Visually, Summer Of Love also tries something a little different and, in doing so, creates one of Steps’ most distinctive music videos. The group’s identity was built around the notion that their songs were accompanied by easy-to-follow dance routines, which became a core part of their appeal. But, for the first time, the whole video is built around the choreography and staged like a musical (with reference to West Side Story). It’s also strongly reminiscent of GAP adverts from around this era and features ‘good Steps’ (in their vivid coloured outfits) facing off against ‘bad Steps’ (who dress in dark, torn clothing and spend a lot of time pouting). It’s a really smart concept because it allows everyone to be spaced out in a way that makes it obvious where the shots were stitched together to create the effect of them being on-screen simultaneously but fits the accepted dynamics of a musical sequence.

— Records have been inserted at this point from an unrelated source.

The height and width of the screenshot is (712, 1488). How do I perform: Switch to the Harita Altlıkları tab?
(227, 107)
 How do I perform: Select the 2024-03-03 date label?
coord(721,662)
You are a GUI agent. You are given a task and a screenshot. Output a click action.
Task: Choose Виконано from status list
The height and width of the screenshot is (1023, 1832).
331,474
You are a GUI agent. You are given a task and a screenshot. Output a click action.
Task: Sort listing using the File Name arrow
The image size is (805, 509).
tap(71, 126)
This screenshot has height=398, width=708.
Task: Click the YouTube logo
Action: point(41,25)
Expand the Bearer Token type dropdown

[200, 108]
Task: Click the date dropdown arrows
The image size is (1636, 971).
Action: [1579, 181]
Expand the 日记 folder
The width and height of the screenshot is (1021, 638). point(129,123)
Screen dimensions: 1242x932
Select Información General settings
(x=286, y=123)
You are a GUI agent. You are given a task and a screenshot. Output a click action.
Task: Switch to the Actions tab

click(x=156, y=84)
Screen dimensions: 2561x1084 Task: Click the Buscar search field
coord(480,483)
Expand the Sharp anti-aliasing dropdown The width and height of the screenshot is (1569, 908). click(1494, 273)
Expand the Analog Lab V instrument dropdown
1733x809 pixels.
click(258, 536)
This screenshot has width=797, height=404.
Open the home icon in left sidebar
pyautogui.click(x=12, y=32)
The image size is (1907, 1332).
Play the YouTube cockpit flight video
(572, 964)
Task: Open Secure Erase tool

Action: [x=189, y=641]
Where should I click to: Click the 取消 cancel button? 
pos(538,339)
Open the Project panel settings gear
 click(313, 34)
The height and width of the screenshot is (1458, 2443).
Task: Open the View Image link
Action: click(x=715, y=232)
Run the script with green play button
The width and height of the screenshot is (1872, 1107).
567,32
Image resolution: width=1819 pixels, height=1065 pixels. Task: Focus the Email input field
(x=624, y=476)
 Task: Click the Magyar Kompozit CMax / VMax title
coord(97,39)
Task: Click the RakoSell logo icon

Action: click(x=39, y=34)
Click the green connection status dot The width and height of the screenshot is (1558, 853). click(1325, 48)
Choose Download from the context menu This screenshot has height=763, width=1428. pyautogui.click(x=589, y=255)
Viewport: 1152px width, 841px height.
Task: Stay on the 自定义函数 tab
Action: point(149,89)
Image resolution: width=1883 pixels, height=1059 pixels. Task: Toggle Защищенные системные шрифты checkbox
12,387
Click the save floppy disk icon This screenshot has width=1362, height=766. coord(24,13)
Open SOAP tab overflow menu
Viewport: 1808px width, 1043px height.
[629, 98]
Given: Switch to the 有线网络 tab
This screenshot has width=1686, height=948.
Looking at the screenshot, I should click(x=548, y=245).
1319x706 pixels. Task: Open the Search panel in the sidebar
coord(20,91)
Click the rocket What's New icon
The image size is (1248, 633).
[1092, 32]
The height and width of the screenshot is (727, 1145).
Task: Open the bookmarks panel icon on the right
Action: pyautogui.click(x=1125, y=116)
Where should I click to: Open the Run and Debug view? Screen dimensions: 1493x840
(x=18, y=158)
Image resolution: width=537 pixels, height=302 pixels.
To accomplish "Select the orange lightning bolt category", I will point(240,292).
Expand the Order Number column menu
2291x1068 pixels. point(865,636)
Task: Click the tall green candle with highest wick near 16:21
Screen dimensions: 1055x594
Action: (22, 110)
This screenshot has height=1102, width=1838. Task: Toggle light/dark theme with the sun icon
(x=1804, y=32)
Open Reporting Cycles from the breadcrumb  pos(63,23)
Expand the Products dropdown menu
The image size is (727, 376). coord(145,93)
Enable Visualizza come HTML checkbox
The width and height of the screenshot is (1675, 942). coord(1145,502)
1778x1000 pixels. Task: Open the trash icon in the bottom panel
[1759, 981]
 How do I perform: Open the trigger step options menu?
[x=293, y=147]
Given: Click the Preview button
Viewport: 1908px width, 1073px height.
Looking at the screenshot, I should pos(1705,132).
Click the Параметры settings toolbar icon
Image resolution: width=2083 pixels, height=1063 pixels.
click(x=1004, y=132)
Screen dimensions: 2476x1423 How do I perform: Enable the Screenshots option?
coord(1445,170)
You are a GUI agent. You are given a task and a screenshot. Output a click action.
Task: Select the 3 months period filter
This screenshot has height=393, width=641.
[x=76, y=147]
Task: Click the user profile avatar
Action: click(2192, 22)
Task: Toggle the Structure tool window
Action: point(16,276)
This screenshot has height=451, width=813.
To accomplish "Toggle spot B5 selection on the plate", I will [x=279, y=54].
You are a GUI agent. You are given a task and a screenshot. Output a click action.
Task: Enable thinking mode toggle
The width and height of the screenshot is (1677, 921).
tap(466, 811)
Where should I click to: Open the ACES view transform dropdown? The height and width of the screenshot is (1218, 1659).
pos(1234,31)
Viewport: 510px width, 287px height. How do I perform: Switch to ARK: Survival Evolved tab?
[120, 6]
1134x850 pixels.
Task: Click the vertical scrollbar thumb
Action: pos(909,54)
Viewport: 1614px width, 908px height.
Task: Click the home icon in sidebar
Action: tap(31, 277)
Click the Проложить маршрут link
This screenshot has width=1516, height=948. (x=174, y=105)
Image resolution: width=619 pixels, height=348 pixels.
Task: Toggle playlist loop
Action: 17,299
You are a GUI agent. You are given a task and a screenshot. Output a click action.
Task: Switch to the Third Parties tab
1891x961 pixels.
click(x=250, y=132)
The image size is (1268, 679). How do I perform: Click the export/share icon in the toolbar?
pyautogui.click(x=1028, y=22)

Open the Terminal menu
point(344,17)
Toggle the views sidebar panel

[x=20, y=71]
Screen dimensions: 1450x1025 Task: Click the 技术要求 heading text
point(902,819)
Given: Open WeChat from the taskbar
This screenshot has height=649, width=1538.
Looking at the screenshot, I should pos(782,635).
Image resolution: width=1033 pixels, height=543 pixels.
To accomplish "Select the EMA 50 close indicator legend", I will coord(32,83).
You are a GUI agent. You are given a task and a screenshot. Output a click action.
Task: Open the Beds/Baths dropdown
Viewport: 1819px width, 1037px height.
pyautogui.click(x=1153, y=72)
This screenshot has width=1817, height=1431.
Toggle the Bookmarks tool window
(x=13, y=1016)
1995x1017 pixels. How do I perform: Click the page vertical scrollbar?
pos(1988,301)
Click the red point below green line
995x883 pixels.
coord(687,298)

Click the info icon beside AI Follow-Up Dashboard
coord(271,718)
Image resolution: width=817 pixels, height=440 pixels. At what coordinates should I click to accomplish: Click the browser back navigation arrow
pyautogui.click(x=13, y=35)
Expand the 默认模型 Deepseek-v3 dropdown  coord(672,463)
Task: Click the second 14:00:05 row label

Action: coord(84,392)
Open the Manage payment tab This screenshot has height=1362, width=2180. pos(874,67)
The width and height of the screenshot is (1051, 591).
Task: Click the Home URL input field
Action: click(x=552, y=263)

Even though it’s ‘good Steps’ who eventually emerge victoriously, it’s actually ‘bad Steps’ who get more screen-time, as they also feature in cutaway shots that pepper the video. This was another sign of the direction in which the group’s image was starting to move. Early in the Steptacular campaign, it would surely have been ‘good Steps’ who we saw here since that was very much consistent with their marketing up until Deeper Shade Of Blue. But Buzz would project a more subdued, cooler identity onto the group. While Summer Of Love features an extreme version of that, it really isn’t a million miles from much of the styling that accompanied their third album.
Steps have been involved in their fair share of close chart battles, and rarely do they end well. However, When I Said Goodbye / Summer Of Love was one of the most unusual of all because the midweeks reported the single as being neck-and-neck with The Corrs’ Breathless in a race for the top spot. It was nail-biting stuff…but in the end, the result wasn’t even close at all. Steps sold 52,500 copies to peak at #5, almost 30,000 copies behind The Corrs. It’s certainly not a bad outcome for what was essentially the fifth and final single from Steptacular, which itself rebounded to #22 after more than six months on the chart. But you have to wonder just how much of a fight it could’ve put up if Summer Of Love had been pushed to the front and centre here (the cover artwork didn’t exactly jump off the shelves), and they’d released an additional format.
It might have been a little late to the party, but Summer Of Love still managed to put a uniquely Steps-twist on the Latin-pop craze. Although this went on to become one of the group’s lower selling singles, the track has remained an integral (and conversely well remembered) hit for them because there’s little else like it in their back-catalogue.